HOW TO COMPLETE THIS TASK: Exactly as written, give back every record below.
"""
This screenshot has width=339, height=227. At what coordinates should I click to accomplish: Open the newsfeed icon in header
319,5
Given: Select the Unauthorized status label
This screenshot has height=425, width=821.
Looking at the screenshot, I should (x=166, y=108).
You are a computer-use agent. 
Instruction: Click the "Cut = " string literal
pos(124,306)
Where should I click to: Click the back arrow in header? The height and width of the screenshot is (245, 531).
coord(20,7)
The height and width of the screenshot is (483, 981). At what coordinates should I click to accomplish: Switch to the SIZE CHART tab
"""
RESPONSE BOX:
This screenshot has width=339, height=227. At what coordinates should I click to accomplish: Open the newsfeed icon in header
319,5
Given: Select the Unauthorized status label
This screenshot has height=425, width=821.
Looking at the screenshot, I should (x=166, y=108).
You are a computer-use agent. 
Instruction: Click the "Cut = " string literal
pos(124,306)
Where should I click to: Click the back arrow in header? The height and width of the screenshot is (245, 531).
coord(20,7)
The height and width of the screenshot is (483, 981). At what coordinates should I click to accomplish: Switch to the SIZE CHART tab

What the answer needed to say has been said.